Palm $440 million credit facility may see less favorable terms; alternative financing being evaluated

By Sara Rosenberg

New York, Aug. 10 - Palm Inc.'s proposed $440 million credit facility (Ba3/B+) may need to carry higher pricing than originally planned, and prepayment provisions may need to be changed being that market conditions have worsened since the commitment letter for the financing was signed in June, according to a DEFM14A filed with the Securities and Exchange Commission Friday.

The credit facility is part of a proposed recapitalization, under which Elevation Partners will invest $325 million in Palm through the purchase of a new series of convertible preferred stock with a conversion price of $8.50 per share.

As a result of these poor loan market conditions, the company is evaluating alternative financing arrangements.

Palm warned that financing may be on terms that are less favorable than contemplated by the commitment letter, and therefore may not constitute an alternative financing, in which case, in order to move forward, Elevation would have to agree to the new plans.

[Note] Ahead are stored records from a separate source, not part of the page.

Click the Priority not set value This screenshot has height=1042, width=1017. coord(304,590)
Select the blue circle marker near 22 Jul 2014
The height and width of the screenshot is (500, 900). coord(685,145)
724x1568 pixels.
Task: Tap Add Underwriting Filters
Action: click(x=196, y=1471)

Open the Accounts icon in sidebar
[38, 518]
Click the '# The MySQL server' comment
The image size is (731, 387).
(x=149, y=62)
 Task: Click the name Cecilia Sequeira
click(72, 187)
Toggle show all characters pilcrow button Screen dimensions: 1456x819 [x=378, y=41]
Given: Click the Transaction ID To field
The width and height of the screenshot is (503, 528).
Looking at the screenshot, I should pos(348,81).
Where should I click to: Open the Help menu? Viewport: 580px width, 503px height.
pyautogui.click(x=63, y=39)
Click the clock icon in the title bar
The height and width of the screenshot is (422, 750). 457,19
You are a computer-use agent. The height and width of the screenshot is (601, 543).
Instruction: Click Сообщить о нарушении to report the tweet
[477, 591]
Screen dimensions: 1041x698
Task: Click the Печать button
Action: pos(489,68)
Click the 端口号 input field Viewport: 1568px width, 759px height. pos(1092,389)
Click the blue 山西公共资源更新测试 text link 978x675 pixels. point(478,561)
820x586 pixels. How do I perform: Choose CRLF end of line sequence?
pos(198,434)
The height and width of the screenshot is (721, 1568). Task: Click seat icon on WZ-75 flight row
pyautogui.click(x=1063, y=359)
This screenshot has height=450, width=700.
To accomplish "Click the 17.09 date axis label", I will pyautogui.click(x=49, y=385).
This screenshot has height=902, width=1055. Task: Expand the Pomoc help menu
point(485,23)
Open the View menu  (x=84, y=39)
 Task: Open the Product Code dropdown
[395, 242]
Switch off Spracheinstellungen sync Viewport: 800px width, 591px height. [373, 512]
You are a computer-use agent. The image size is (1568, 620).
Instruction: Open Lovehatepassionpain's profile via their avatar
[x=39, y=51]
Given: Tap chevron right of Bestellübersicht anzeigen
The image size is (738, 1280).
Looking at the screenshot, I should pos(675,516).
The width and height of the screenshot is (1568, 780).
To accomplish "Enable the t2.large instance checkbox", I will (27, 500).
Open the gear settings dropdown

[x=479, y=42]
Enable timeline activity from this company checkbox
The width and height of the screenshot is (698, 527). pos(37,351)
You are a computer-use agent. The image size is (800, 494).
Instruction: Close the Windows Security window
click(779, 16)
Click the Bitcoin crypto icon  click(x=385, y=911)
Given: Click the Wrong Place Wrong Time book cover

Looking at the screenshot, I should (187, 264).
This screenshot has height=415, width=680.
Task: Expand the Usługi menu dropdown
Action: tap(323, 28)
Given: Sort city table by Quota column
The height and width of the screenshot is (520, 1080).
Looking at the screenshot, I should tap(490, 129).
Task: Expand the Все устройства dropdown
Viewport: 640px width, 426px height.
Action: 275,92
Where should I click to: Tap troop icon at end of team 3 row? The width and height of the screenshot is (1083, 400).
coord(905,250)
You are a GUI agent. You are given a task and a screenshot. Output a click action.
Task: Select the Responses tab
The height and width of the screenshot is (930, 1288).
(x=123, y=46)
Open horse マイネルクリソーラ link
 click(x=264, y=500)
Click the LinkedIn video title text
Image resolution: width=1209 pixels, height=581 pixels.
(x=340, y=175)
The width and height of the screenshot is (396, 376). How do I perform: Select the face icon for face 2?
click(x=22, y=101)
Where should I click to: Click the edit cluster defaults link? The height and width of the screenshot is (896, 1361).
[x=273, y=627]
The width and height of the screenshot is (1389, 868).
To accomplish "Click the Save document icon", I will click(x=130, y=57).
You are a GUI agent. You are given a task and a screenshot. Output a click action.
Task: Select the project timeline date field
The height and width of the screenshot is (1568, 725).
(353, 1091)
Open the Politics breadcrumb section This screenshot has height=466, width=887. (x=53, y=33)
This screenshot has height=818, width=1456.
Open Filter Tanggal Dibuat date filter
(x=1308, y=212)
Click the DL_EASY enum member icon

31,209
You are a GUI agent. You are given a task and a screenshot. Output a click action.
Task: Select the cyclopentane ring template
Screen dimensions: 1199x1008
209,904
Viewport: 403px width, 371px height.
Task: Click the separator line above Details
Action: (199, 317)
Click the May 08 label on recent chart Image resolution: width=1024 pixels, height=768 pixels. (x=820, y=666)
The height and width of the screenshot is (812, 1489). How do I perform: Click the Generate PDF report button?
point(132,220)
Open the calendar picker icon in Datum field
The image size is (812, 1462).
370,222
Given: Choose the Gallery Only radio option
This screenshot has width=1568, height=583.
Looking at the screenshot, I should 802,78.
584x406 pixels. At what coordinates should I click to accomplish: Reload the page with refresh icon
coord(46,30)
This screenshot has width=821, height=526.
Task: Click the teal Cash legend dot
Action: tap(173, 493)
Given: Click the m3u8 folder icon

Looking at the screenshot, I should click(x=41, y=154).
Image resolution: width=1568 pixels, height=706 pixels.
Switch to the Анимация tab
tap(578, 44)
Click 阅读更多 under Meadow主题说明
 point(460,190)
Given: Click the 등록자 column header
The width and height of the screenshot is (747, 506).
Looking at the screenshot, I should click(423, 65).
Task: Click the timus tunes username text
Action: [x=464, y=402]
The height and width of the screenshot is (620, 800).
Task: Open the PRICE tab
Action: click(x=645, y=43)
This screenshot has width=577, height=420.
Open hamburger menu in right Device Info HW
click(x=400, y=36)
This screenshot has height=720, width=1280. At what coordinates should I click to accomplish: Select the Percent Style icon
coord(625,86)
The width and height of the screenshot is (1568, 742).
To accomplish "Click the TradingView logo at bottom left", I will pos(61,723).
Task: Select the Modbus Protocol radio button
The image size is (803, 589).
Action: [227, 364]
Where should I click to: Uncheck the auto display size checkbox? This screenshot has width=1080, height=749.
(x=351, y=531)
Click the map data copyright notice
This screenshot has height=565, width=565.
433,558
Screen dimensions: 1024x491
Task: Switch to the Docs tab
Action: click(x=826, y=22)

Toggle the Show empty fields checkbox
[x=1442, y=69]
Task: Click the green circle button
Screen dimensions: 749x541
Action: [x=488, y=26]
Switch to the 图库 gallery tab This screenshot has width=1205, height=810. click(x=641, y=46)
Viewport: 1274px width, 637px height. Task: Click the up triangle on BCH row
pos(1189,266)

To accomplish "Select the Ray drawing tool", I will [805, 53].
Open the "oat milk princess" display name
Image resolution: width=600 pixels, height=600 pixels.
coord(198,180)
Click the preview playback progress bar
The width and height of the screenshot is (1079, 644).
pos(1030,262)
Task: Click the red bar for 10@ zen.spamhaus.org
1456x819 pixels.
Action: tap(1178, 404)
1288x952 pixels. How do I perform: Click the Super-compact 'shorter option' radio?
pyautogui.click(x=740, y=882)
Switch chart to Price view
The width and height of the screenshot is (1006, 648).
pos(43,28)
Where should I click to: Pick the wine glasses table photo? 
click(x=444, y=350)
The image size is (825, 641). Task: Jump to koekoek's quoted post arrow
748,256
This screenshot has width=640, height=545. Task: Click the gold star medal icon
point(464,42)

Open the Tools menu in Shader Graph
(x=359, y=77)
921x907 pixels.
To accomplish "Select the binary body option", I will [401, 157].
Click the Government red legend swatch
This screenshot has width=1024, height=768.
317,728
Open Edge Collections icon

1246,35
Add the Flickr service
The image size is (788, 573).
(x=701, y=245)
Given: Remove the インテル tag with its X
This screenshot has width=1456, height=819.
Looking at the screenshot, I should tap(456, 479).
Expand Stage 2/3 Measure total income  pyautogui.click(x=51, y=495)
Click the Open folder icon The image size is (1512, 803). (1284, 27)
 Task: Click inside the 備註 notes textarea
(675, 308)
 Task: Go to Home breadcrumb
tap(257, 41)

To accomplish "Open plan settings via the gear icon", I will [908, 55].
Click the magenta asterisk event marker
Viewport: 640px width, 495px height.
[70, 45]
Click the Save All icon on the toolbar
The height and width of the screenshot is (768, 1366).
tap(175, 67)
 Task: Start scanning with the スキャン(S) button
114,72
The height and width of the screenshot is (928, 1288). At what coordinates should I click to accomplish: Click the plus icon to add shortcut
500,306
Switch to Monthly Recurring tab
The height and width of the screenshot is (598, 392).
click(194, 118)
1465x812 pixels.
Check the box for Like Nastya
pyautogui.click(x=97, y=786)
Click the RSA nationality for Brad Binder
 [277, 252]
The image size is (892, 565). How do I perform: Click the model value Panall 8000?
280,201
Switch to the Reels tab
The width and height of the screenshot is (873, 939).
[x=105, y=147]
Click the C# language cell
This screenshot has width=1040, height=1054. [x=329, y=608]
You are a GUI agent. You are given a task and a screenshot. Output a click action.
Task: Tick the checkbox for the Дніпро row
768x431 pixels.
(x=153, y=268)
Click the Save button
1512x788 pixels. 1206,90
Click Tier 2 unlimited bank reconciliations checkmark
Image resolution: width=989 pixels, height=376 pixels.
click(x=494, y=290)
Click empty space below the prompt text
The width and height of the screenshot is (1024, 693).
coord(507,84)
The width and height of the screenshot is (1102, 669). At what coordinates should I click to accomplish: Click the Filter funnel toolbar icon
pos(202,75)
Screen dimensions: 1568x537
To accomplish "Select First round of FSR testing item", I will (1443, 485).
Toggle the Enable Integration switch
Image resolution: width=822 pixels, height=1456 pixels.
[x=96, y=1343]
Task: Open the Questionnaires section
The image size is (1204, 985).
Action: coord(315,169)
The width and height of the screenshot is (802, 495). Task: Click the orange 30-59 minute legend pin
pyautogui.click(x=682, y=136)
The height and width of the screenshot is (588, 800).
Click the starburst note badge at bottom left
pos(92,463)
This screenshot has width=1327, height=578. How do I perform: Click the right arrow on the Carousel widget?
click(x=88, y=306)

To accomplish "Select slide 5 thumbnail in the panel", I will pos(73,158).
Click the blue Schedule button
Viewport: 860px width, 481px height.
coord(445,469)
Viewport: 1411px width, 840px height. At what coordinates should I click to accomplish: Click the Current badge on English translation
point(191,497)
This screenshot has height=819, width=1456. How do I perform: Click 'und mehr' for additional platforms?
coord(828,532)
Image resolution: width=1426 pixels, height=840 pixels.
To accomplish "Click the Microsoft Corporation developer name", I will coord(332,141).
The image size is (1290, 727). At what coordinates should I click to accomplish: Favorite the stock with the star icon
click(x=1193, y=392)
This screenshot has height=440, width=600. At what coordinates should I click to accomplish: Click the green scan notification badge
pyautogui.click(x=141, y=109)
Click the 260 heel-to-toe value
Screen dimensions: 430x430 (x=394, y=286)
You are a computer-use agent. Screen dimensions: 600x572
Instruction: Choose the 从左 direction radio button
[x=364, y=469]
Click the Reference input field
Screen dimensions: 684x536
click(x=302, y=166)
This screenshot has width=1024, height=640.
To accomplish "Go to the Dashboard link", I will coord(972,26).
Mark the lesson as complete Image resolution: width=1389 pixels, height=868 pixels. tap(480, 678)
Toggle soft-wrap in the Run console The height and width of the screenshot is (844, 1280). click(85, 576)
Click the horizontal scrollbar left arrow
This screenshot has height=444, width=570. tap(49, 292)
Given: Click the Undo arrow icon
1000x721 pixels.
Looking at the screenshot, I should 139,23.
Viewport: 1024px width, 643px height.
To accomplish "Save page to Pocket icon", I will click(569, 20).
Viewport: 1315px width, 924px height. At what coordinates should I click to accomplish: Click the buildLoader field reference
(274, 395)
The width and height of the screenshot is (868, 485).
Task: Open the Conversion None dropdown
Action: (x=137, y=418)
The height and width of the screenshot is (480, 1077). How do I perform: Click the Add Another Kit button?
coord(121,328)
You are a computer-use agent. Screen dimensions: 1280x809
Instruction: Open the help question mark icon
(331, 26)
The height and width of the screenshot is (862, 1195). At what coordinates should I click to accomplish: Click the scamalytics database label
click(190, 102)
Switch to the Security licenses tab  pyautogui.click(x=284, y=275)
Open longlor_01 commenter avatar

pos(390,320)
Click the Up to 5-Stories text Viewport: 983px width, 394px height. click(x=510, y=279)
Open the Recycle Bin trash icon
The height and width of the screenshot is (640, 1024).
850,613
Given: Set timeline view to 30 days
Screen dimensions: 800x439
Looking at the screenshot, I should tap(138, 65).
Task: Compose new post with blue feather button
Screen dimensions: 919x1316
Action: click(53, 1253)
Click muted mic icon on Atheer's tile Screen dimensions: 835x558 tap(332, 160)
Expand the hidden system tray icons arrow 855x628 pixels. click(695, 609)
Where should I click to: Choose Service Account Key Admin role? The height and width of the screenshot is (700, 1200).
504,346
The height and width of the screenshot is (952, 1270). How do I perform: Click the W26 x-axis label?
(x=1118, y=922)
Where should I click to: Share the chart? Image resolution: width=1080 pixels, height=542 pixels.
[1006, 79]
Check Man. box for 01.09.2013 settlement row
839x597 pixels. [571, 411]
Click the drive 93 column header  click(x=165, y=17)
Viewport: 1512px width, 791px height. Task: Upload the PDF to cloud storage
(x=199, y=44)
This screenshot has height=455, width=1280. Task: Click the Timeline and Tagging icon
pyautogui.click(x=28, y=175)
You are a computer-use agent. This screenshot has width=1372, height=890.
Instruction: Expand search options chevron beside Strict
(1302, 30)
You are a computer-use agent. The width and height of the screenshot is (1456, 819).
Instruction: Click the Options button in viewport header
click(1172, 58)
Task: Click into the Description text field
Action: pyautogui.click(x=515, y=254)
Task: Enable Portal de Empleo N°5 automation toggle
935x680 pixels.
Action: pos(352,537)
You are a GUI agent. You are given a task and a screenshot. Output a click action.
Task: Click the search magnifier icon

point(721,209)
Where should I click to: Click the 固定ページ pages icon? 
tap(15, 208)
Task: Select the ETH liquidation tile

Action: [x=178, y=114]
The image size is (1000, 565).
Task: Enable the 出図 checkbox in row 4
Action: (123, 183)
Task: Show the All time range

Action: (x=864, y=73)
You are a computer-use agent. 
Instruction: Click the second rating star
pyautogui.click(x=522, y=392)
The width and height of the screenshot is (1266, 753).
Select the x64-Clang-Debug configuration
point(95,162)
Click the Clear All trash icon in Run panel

"We cannot assure you that we will be able to obtain such alternative financing on terms acceptable to us and Elevation, or at all. If we are unable to obtain alternative financing on acceptable terms, we would seek to move forward with the financing under the commitment letter," the filing said.

"If we are unable to obtain the debt financing contemplated by the commitment letter or an alternative financing on terms that are no less favorable in any material respect to us than the financing contemplated by the commitment letter, neither we nor Elevation will be required to consummate the transaction," the filing added.

As originally committed, the $440 million credit facility consists of a $40 million five-year revolver and a $400 million 61/2-year covenant-light term loan.

Pricing on the term loan was estimated by the company in June to be around Libor plus 225 to 275 basis points, depending on ratings and market conditions.

JPMorgan and Morgan Stanley are the joint bookrunners on the deal.

The net debt to EBITDA ratio would be 0.9 times.

As part of the recapitalization, shareholders would receive a $9.00 per share cash distribution that will be funded by the term loan, existing cash and the Elevation investment. The amount of total proceeds to be distributed to shareholders is estimated to be about $940 million.

Upon completion of the transaction, Elevation would own about 25% of Palm's outstanding common stock on an as-converted and diluted basis.

The recapitalization is subject to shareholder approval, customary regulatory approvals, including clearance under the Hart-Scott-Rodino Antitrust Improvements Act, and other customary closing conditions.

A stockholder meeting to vote on the transaction is set for Sept. 12.

Palm is a Sunnyvale, Calif., mobile computing devices company.